“You’d think the farther away you get from a heat source, you’d get colder,” Christian told Live Science. “Why the atmosphere is hotter than the surface is a big puzzle.”
Second, scientists want to know how the solar wind gets its speed. “The sun blows a stream of charged particles in all directions at a million miles an hour,” he said. “But we don’t understand how that gets accelerated.”
People have known about the solar wind for years, as early observers noticed that the tails of comets always pointed away from the sun, even if the comet was traveling in another direction. This suggested that something — that is, the solar wind — was coming off the sun faster than the comet was moving, Christian said.
Third, the mission may ascertain why the sun occasionally emits high-energy particles — called solar energetic particles — that are a danger to unprotected astronauts and spacecraft.
Researchers have tried to figure out these mysteries from Earth, but “the trouble is we’re 93 million miles away,” Christian said. “[The distance makes] things get smeared out in a way that makes it hard to tell what’s happening at the sun.”
But flying to within 4 million miles of the sun has its challenges. The main challenge, unsurprisingly, is the heat. To deal with the extreme temperatures, NASA scientists have designed a 4.5-inch-thick (11.4 centimeters) carbon-composite shield, which is designed to withstand temperatures outside the spacecraft of 2,500 F (1,370 C), according to the Johns Hopkins University Applied Physics Laboratory, a NASA collaborator working on the Solar Probe Plus.
In addition, the probe will have special heat tubes called thermal radiators that will radiate heat that permeates the heat shield to open space, “so it doesn’t go to the instruments, which are sensitive to heat,” Christian said.
If these protections work as expected, the instruments in the probe will stay at room temperature, Christian said. [Is There Gravity in Space?]
The Solar Probe Plus will also be protected from radiation, which can damage the probe’s electrical circuits, especially its memory, he said.
The spacecraft will be unmanned, but if given enough time and money, NASA scientists could probably develop a spacecraft that could safely carry an astronaut to within 4 million miles of the sun, Christian said. However, the cost of a human life is great, and that’s a risk uncrewed missions don’t carry, he noted.

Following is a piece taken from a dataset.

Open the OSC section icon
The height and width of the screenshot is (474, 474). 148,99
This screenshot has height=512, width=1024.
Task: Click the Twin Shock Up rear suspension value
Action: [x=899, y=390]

If all goes as planned, the Solar Probe Plus will be the closest that a human-made object has ever made it to the sun. Until now, the closest spacecraft were Helios 1 (launched in December 1974), which flew to within 29 million miles (47 million km) of the sun, and Helios 2 (launched in April 1976), which flew to within 1.8 million miles (3 million km) closer to the sun than Helios 1.
More recently, Messenger (launched in August 2004) explored Mercury, which is about 36 million miles (58 million km) from the sun.